But surviving didn't feel brave. It felt messy and exhausting and lonely.
At school, fear showed up in smaller ways, but it cut just as deep. On the way I froze when Kelsey leaned too close. In the way whispers followed her down the hall. In the way I wondered whether I deserved the kindness I was given, or whether it would be taken away just as quickly. Every day felt like a test I hadn't studied for.
And then there were the moments I hadn't thought I would survive.
Standing in front of the class, my notebook shaking, heart pounding so hard I thought everyone could hear it. Walking past Kelsey without looking down. Breathing through panic while the world blurred at the edges. Each moment felt impossible until it was over, until I realised I was still standing, still breathing.
Those moments didn't come with applause. No one announced them. But they changed something inside me..
The first time I wrote everything down, it felt like tearing myself open. The fear. The anger. The grief I carried like a second skin. I wrote until my hand ached and my eyes burned, until the words blurred together. I expected it to make things worse, to drown me in everything I'd been holding back.
Instead, it gave me shape.
The words didn't fix anything. They didn't bring my mum back or erase the tension that followed her. But they stood between me and the world like armor. Every sentence was a layer, every paragraph a shield. When I wrote, the fear had edges. It had a name. It could be faced.
The words were also true—raw and unfiltered. They didn't soften the pain or pretend it wasn't there. They said, This hurts. This still hurts. And I am still here. Writing didn't make me fearless. It made me honest.
There were nights when I lay awake, replaying everything I'd survived, wondering how I was still standing at all. I thought about the girl I'd been before—the one who laughed without checking who was watching, who felt safe without trying. I missed her. I grieved for her.
But I was learning to respect the girl I was becoming.
The one who showed up even when her legs shook. The one who let herself be seen, even when it terrified her. The one who kept going—not because she was strong all the time, but because stopping wasn't an option.

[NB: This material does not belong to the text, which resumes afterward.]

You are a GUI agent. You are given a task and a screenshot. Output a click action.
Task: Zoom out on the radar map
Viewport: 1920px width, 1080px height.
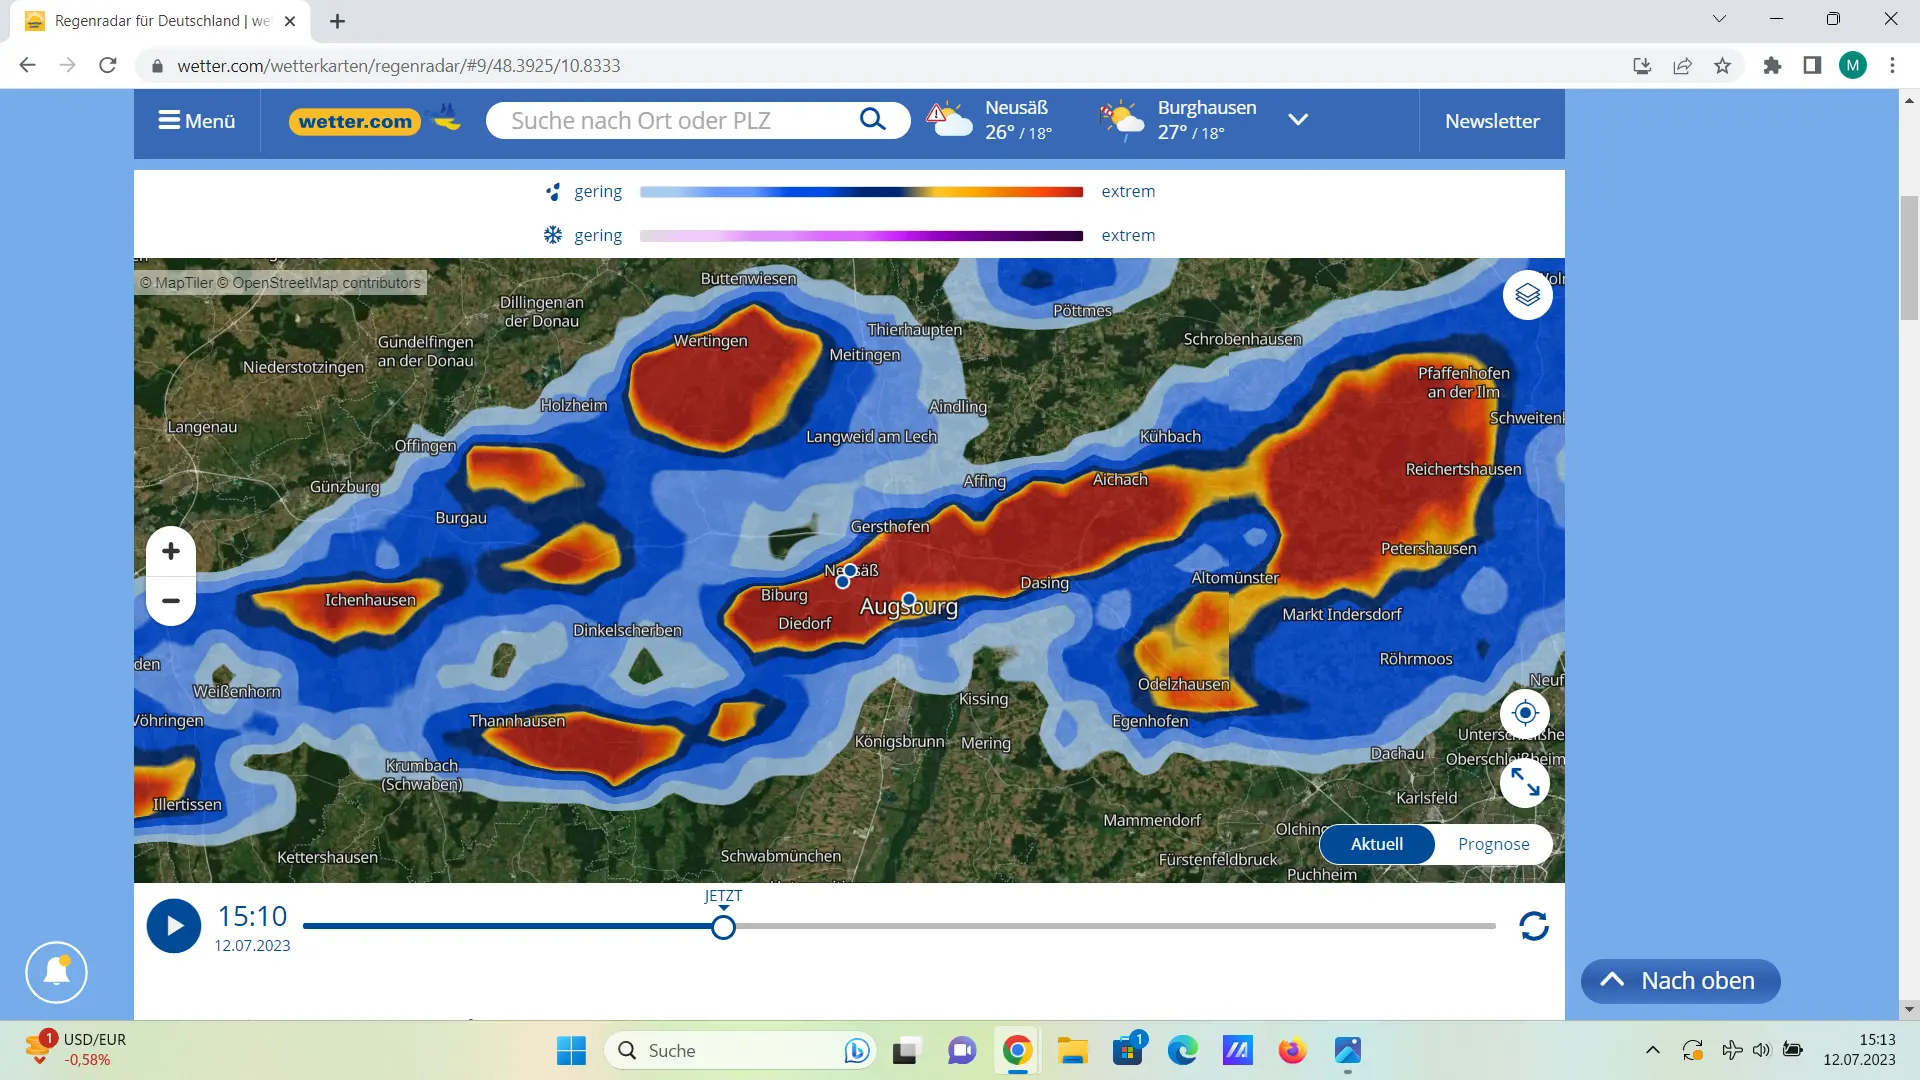[171, 601]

Fear still lived with me. Tension still tightened my chest. But they no longer owned me completely. I had found something that belonged only to me—a voice, a way through, a place where I could be both broken and whole at the same time.
The words didn't erase the past. They didn't promise an easy future. But they wrapped around me like armor and told the truth I needed most:
I had survived.
And that mattered.
A knock came.
Jamie stood in the doorway holding cocoa. "For the brave writer," he said.
Amy laughed softly. "I'm not sure I earned it."
"You did," he said.
Jamie took a seat on the floor, watching the light fade. The silence felt safe.
"I'm glad you're here," Amy said quietly. "I don't think I could've done today alone."
Jamie smiled. "You don't have to do anything alone. Not anymore."
Amy sipped her cocoa, warmth spreading through her chest. The world was still uncertain. Kelsey was still out there.
But Amy had drawn a line—quiet, firm, unmistakable.
And that was enough for one day.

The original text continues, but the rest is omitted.